Mineralogy Across Scales (PIs: Katharina Pfaff and Thomas Monecke)
Knowledge of both deposit mineralogy and the physical and mechanical properties of rock units is critical at many stages of project development from early exploration to mining and remediation. This project aims to use hyperspectral core scanning data to determine the quantitative mineralogy of drill core and to predict rock physical and mechanical properties. This project is a multi-year project that will involve the following main tasks: (1) identify diagnostic features in hyperspectral spectra to identify the mineralogy using traditional automated mineralogy data for assessment, and (2) find relationships between the mineralogy derived from hyperspectral core scanning and petrophysical properties (i.e., density, hardness, abrasivity). The quantitative mineralogical and rock physical data obtained could then be used to build a 3D block model informing the cost of mining (rock blasting and comminution behavior). The project will make use of machine learning (ML) techniques.

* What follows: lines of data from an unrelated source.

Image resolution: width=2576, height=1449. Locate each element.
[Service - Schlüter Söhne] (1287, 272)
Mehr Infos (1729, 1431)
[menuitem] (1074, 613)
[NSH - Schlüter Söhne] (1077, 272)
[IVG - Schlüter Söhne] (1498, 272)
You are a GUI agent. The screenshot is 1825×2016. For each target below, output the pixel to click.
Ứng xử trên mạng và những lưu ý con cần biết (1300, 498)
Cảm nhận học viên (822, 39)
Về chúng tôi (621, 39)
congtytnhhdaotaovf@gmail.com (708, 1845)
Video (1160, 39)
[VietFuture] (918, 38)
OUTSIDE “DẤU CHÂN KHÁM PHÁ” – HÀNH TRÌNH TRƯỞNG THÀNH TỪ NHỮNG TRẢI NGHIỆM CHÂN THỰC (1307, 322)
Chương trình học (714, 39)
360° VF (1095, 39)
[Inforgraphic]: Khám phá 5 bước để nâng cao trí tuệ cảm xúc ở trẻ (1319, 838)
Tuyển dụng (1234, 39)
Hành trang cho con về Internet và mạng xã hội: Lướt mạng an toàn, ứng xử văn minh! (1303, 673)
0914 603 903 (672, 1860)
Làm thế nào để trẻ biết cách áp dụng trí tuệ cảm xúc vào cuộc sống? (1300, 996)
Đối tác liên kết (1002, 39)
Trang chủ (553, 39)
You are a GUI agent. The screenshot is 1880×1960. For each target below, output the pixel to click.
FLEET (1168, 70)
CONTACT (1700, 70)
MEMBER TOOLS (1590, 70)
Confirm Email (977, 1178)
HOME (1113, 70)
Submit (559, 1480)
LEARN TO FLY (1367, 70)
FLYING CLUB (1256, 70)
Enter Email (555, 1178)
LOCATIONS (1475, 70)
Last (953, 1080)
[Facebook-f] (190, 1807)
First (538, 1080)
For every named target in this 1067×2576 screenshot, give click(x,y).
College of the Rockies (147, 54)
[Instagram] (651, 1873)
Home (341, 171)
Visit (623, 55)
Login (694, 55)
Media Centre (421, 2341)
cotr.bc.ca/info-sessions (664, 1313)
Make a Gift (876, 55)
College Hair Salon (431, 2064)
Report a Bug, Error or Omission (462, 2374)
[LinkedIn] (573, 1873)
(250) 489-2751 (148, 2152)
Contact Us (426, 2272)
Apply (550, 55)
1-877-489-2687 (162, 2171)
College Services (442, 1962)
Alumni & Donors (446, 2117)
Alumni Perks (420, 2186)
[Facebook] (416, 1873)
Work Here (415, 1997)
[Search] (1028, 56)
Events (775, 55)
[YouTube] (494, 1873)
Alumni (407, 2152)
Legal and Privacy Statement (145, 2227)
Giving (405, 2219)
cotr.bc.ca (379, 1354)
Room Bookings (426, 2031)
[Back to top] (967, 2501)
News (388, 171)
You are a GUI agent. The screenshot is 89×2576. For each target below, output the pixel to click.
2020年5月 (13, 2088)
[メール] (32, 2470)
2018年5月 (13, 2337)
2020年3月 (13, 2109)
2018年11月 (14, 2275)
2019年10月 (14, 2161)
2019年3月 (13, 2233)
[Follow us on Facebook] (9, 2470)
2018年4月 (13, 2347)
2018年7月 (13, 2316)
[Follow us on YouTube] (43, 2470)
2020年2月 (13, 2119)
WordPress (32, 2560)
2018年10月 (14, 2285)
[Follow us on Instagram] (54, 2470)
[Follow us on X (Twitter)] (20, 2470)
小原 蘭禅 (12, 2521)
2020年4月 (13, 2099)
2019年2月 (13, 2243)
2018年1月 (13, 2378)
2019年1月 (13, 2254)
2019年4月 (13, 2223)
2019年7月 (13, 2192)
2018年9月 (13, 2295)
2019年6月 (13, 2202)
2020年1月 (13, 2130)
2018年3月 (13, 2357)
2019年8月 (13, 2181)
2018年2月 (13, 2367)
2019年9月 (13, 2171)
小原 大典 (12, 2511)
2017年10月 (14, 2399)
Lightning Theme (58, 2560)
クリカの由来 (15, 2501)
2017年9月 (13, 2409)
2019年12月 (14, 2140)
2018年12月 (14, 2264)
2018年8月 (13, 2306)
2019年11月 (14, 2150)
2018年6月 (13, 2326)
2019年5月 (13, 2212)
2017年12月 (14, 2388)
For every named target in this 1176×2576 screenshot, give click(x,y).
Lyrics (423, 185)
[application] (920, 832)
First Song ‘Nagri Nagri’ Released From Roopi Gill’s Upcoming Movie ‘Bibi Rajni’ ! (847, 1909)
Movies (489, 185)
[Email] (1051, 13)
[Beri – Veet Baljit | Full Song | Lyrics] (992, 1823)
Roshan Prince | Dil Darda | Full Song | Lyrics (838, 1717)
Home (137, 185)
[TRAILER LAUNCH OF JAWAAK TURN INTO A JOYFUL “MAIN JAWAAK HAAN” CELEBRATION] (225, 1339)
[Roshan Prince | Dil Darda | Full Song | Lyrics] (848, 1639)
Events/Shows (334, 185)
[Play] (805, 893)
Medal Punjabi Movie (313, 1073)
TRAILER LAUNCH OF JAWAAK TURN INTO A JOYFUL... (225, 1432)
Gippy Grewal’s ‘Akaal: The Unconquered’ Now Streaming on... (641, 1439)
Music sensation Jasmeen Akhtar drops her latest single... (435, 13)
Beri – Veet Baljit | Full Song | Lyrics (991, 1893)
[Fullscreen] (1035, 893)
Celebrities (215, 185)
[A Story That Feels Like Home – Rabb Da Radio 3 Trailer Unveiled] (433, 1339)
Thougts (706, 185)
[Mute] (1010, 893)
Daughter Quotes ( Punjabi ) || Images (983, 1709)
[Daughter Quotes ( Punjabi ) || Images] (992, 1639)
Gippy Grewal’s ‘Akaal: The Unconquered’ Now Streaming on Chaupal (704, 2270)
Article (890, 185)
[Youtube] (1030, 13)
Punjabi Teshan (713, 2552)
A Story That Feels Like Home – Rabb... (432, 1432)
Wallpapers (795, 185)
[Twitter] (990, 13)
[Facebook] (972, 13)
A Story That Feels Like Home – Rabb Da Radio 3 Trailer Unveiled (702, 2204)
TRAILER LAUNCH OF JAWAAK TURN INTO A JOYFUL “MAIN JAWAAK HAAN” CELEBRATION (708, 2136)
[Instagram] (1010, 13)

Integrating sequential simulation and visual ensemble analytics for applications in the mining sector (PI: Ryan Pollyea)
Mineral resource exploration results in large quantities of spatially referenced, multi-variate data sets. This project implements recent advances in Bayesian Visual Analytics (BaVA) to discover common attributes (geochemistry or mineral abundance) among features of interest within these multi-variate data sets. The BaVA framework combines the computational efficiency of machine learning with human cognition and expertise to rapidly identify spatial and parametric relationships that may remain hidden in traditional univariate or bivariate geostatistical analyses. Through collaborative case study analyses with CASERM member-partners, this project introduces BaVA methods for data visualization and analysis in the mining sector.